The Jet has a short and playful rear end considering its 2.6-inch tire clearance. We could get back over the rear and feel confident. The frame stiffness and lack of flex are carried over from the climbing side. This can be a good or bad thing, depending on your riding style. The suspension was just plush enough for moderately technical terrain and progressive enough for popping around flow trails with some smooth jump sections. We were surprised how well it could take bigger landings or drops, but there is a maximum send level you should attempt. Some riders felt a slight tendency to blow through the travel on the bigger landings and drops, so we added a volume spacer to the air chamber of the shock to make it more progressive.
The Jet can manage rough trails with confidence. It can also spice up a line choice, but there is a limit to what this short-travel trail bike should be pointed down. Simply put, it’s not an enduro machine, nor is it meant to be. Some of this will ultimately depend on the rider and how far he is willing to push his skills, but if the rider is asking for a fun time, the Jet will get the job done.
MODS AND UPGRADES
It’s hard to argue with the spec of our 4-Star build, as it is set up with just about everything that our wrecking crew prefers to run. Yes, weight can be saved with a carbon wheelset, but the alloy DT Swiss XM 1700 is a tough set of wheels and a great option for the way this bike is designed to be ridden. There is always room for upgrades, but the performance gains would be minor for most riders.

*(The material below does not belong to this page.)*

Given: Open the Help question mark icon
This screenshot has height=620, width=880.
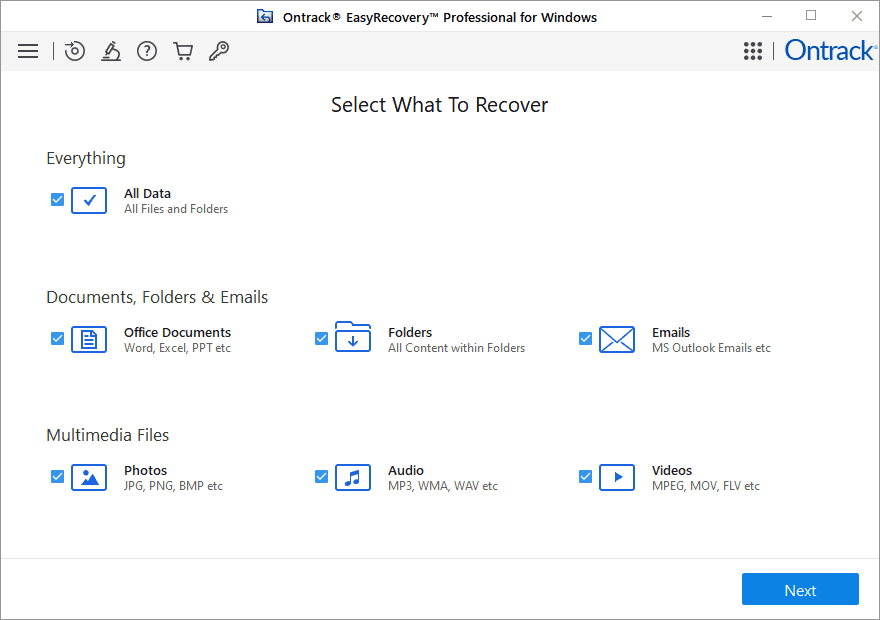Looking at the screenshot, I should click(x=147, y=51).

Niner named this bike the Jet for a reason. It’s a lightweight and very versatile trail bike for most riders, but it will take some time to dial in your preferred setting for where you ride. The bike is darn stiff and supportive for efficient pedaling but with just enough travel to put a smile on your face for the descents. If you are looking to get an efficient-pedaling trail bike with enough travel to handle just about any terrain you put it up against, the Jet 9 RDO is a good option to have on your short list of possibilities.